Quando Sundar Pichai subiu ao palco do Google I/O 2024 e soltou a frase “processamos 3,2 quadrilhões de tokens por mês”, muita gente achou que era força de expressão. Não era. Essa unidade de medida — invisível para o usuário final, mas vital para quem paga a conta — virou a nova moeda da inteligência artificial. Entender o que são tokens e como eles são cobrados pode significar a diferença entre um projeto de IA sustentável e um buraco negro de custos.
O que, afinal, é um token?
Em um large language model (LLM) como o ChatGPT, Claude ou Gemini, um token é um pedaço de dado — pode ser uma palavra inteira, parte de uma palavra ou até um símbolo. Em média, 100 palavras viram cerca de 135 tokens. É assim que o modelo “enxerga” o texto e decide qual será a próxima palavra (ops, token) gerada.
Por que tokens viraram “o novo petróleo”
Os fabricantes de IA usam tokens para medir uso, precificar serviços e faturar. A lógica lembra a cobrança de energia elétrica: você paga pelo que consome. Só que, em vez de quilowatts, pagamos por tokens. O resultado? Uma corrida quase insaciável que pressiona a oferta de GPUs de ponta, como as cobiçadas NVIDIA RTX 4090 ou os aceleradores H100 usados em datacenters.

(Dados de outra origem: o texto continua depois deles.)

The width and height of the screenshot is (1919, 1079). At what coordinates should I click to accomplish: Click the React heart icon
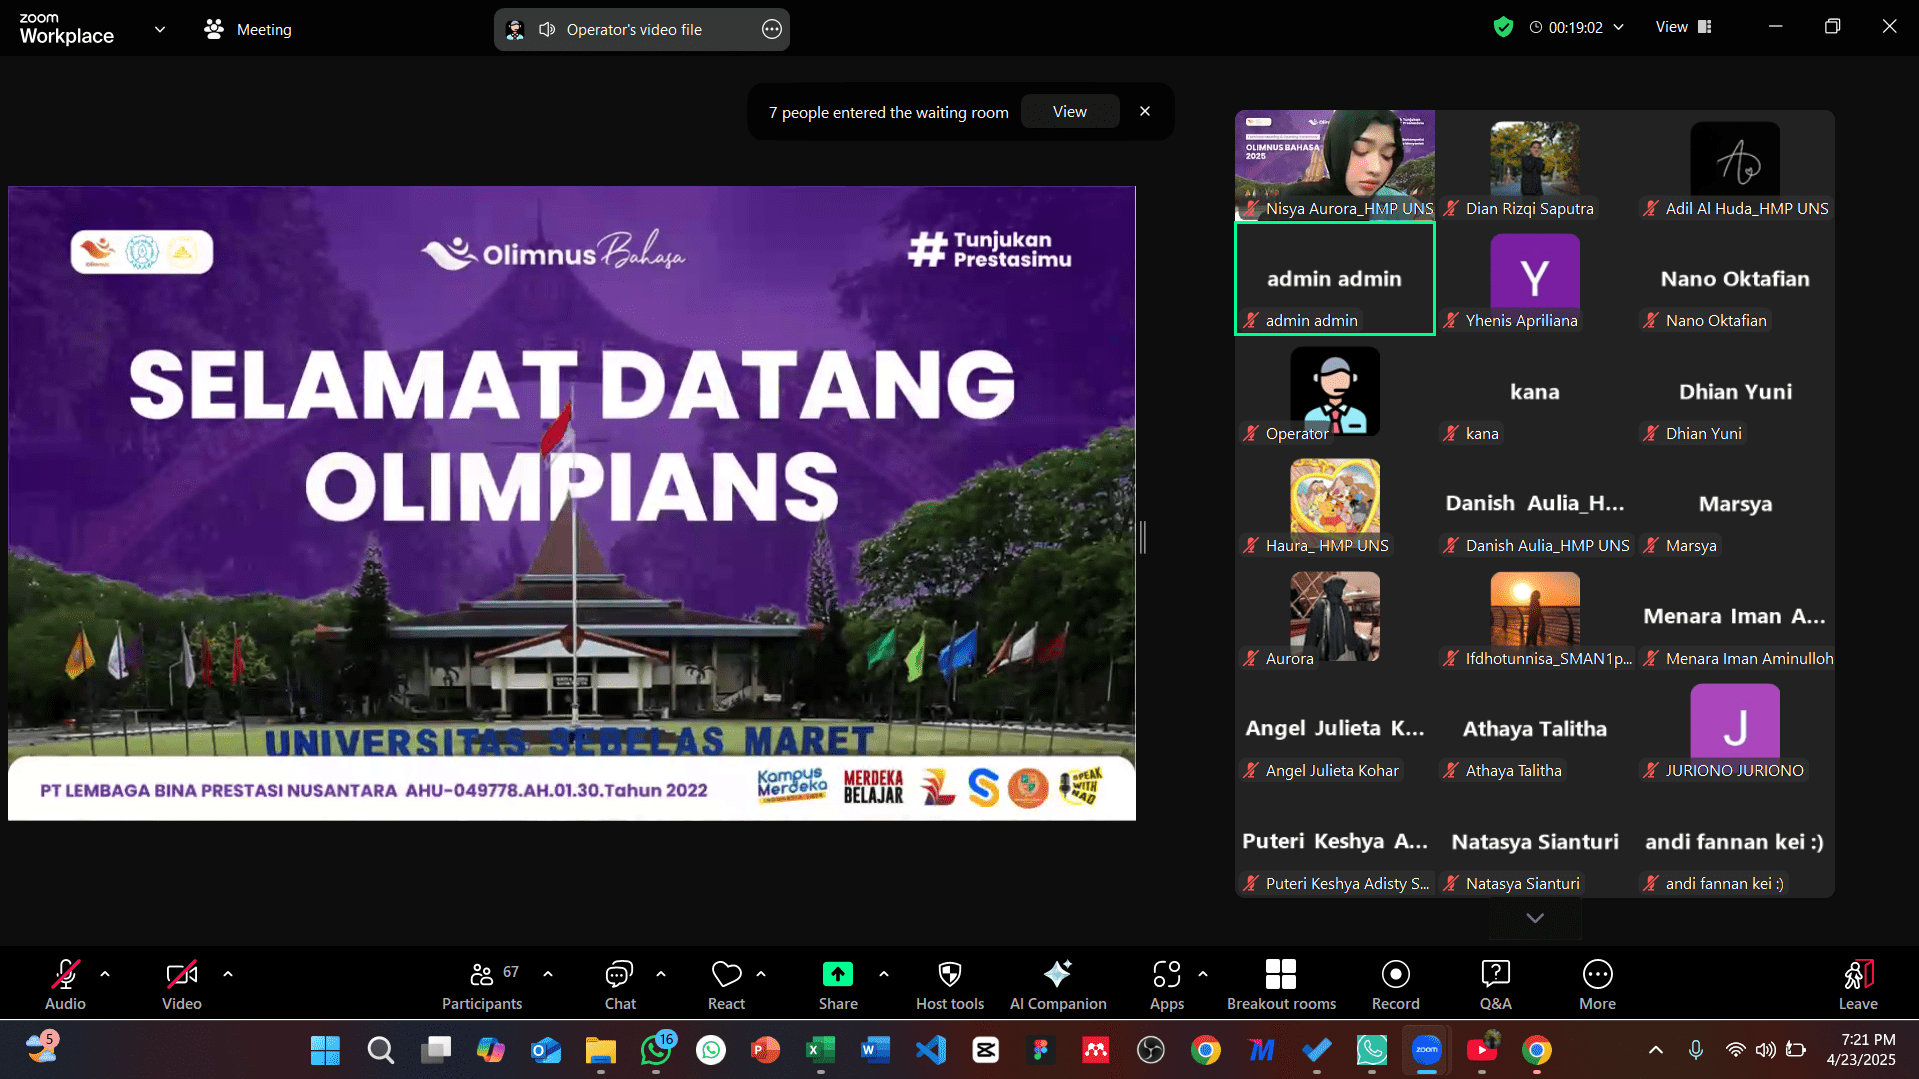(x=726, y=985)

Upload x download: entenda a tarifa dupla
Nem todo token custa a mesma coisa. Enviar dados para o modelo (upload) sai mais barato do que receber a resposta (download). Faz sentido: a IA “trabalha” para devolver um texto refinado, código comentado ou até uma imagem, e esse processamento tem preço. Quem sobe um currículo para “polimento” em um LLM, por exemplo, paga duas vezes: primeiro pelo envio do arquivo, depois — mais caro — pela versão revisada.
Quanto custa na prática?
Cada fornecedor publica sua tabela, sempre em tokens. Mas o valor real surge da combinação:
- Custo de tokens (cobrado pelo provedor do modelo)
- Custo computacional (tempo de GPU, memória, energia, etc.)
Isso explica por que empresas já estouraram seus orçamentos anuais — e por que o Google alardeia que o Gemini 3.5 Flash pode sair “metade do preço” de modelos equivalentes. Se cumprir a promessa, pode ser a diferença entre um MVP de IA que cabe no cartão da empresa e um projeto engavetado.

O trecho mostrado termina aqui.